BART directors Thursday approved spending more of the transit agency's own money to finance the Oakland Airport Connector project after federal stimulus funds were taken away earlier this year following a civil rights complaint.
The BART board approved the new financing plan for the $484 million project, which would build an elevated rail system between the Coliseum station and Oakland International Airport.
In February, the Federal Transit Administration denied BART $70 million in federal stimulus money to fund the project after three advocate groups filed a complaint alleging that the agency failed to evaluate whether the project would provide low-income and minority communities with a fair share of the project's benefits.

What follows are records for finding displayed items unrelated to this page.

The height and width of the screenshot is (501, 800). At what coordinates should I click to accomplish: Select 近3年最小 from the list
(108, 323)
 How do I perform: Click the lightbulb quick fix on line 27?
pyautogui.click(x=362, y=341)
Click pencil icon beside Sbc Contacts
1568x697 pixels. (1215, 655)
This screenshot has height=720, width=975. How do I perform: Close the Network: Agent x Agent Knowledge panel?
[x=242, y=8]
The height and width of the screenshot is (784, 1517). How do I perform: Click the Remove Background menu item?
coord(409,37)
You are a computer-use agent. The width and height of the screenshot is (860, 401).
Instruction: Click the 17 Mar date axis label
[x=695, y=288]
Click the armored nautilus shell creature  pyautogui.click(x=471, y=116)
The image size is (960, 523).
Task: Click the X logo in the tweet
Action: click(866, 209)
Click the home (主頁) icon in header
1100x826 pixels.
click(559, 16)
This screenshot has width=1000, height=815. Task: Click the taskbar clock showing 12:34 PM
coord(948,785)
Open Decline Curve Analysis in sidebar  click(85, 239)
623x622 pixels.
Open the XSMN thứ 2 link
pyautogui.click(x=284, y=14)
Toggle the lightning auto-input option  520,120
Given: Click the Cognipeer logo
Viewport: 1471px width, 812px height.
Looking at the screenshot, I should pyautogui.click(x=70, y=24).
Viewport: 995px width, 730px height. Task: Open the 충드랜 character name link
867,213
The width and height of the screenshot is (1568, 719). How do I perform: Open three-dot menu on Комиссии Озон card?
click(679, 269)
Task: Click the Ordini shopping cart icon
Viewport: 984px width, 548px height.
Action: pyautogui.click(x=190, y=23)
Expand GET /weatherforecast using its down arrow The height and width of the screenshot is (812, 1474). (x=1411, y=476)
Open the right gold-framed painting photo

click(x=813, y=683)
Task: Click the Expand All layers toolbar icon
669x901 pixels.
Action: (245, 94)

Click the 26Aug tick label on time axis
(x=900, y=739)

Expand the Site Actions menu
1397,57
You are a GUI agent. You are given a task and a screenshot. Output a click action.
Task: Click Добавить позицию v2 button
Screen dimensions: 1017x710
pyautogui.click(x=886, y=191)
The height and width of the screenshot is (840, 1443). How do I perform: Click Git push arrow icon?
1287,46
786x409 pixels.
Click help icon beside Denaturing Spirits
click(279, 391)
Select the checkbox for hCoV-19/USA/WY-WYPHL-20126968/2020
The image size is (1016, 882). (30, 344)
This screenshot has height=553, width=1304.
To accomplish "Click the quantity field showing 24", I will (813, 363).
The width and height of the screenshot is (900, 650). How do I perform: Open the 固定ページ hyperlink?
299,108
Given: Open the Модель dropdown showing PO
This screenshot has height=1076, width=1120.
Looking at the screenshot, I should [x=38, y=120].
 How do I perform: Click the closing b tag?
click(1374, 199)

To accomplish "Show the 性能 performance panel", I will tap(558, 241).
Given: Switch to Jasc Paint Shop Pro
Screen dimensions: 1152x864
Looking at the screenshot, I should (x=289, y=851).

BART is filling the $70 million gap through loans, more state funds, and money from one of the agency's reserve funds. BART is on the hook for about $55 million of that missing $70 million, board vice president Bob Franklin said.
BART board president James Fang acknowledged that "there's a big financial risk for BART. It's kind of an unprecedented thing."
However, Fang and most of the other directors argued that the number of jobs it would create and the congestion relief it would provide on the highways and roads headed to the airport were enough of a reason to vote for it.
The board Thursday voted 8-1 in favor of the new financing plan, and gave conditional approval to awarding contracts for the construction and operation of the airport connector, depending on loans and other money from state and federal agencies that have not been given final approval.
Tom Radulovich was the lone director to vote against the plan. Radulovich said "there's not a lot of new money here," and that the majority of the new funding is in loans that have to eventually be repaid.
"Debts aren't free money, and the people who are going to pay it are you," he said, pointing to the audience, "who will be paying with higher fares, and receiving worse service."